Un día, al hacer un paseo a la orilla de la granja de mi abuelo, vi que alguien me espiaba desde el espeso matorral de la orilla del bosque. Era el señor Acosta. Estaba de cuclillas dentro del matorral de la selva misma, y no hubiera podido verlo sino por mis ojos agudos de ocho años.
Con razón mi abuelo cree que le roba los pollos, pensé. Creí que nadie más que yo se habría percatado; estaba completamente camuflado por su quietud. Lo que había captado, y lo sentí en vez de verlo, fue la diferencia entre el matorral y su silueta. Me le acerqué. El hecho de que la gente lo rechazaba tan violentamente o gustaba de él tan apasionadamente, me intrigaba sobremanera.
– ¿Qué está haciendo aquí, señor Acosta? -le pregunté osadamente.
– Estoy haciendo mi caca mientras contemplo la granja de tu abuelo -me dijo-. Así es que vete antes de que me levante, a menos que te guste el olor a mierda.
Me alejé a unos pocos pasos. Quería saber si en verdad estaba ocupado en lo que había dicho. Lo estaba. Se levantó. Creí que iba a abandonar el matorral, pasar al terreno de mi abuelo y quizás de allí pasar al camino, pero no lo hizo. Comenzó a caminar hacia adentro, hacia la selva.
– ¡Oiga, señor Acosta! -le grité-. ¿Puedo acompañarlo?
Advertí que se había quedado parado; otra vez, era más bien una sensación corporal que de la vista misma, pues el matorral estaba muy espeso.
– Claro que puedes, pero sólo si le encuentras una entrada a la maraña -me dijo.
Eso no presentaba ninguna dificultad para mí. Durante mis horas de ocio, había marcado una entrada con una piedra de buen tamaño. Después de un proceso interminable de ensayo y error había encontrado que existía un pequeño espacio, y si lo seguía a lo largo de tres o cuatro metros, llegaba a un sendero donde podía ponerme de pie y caminar.
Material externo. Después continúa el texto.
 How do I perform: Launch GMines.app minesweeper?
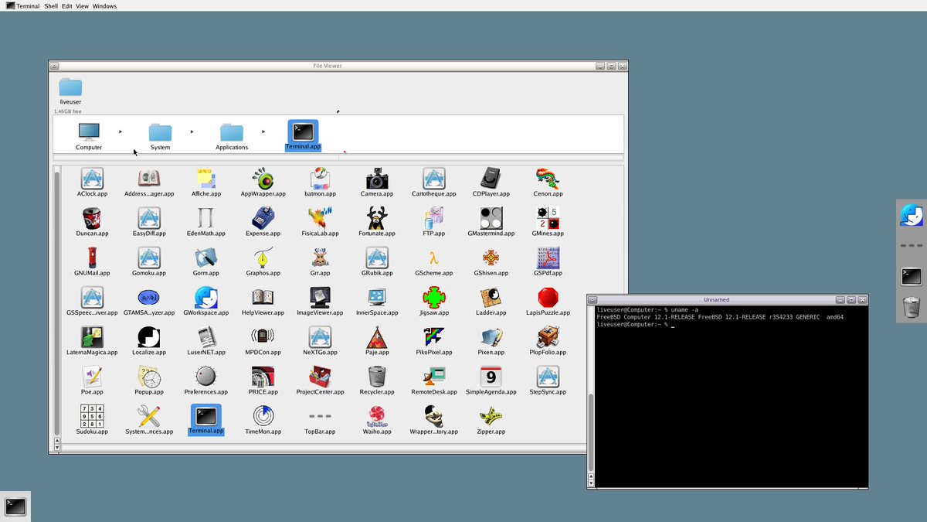click(547, 220)
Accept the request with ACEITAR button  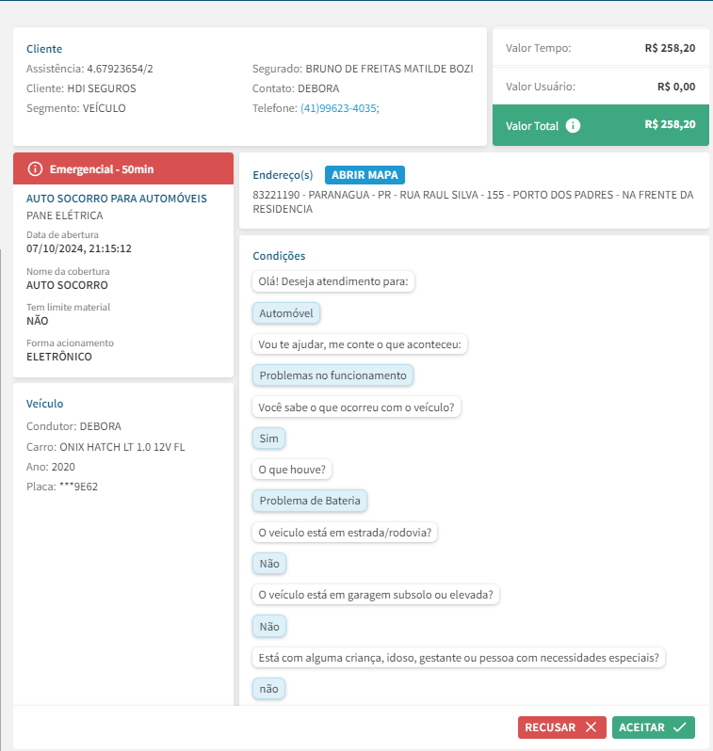(653, 727)
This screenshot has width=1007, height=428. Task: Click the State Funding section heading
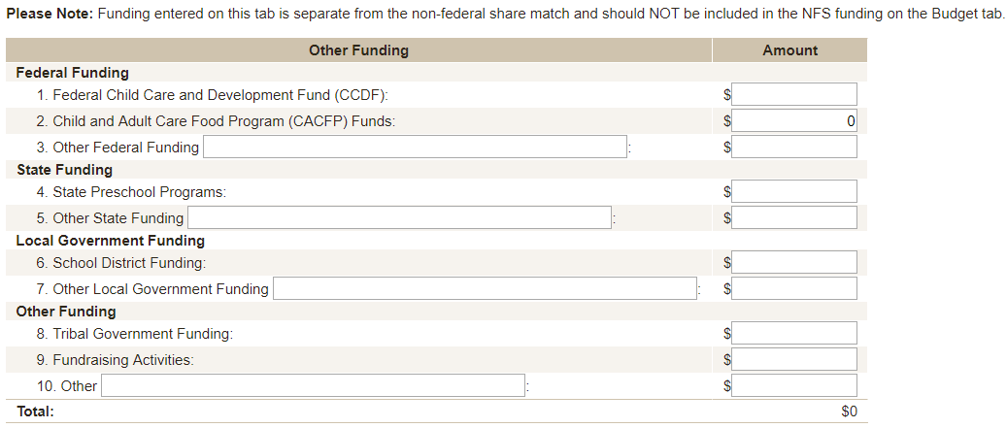pyautogui.click(x=64, y=170)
El señor Acosta se me acercó y dijo:
– ¡Bravo, mocito, lo lograste! Sí, ven conmigo, si quieres.
Fue el principio de mi asociación con el señor Leandro Acosta. A diario íbamos de cacería. Nuestra asociación se hizo patente, ya que me iba de la casa desde la primera hora de la mañana hasta la puesta del sol, sin que nadie supiera dónde andaba, y un día mi abuelo me reprimió con severidad.
– Tienes que saber elegir a tus conocidos -me dijo-, o vas a terminar como ellos. Yo no tolero que este hombre te afecte de ningún modo. Claro que te va a pasar su ímpetu. Y tu mente se volverá como la de él: inútil. Te lo digo, si no pones fin a todo esto, lo haré yo. Le echo encima las autoridades por haberse robado mis pollos, porque sabes, carajo, que viene a diario y me los roba.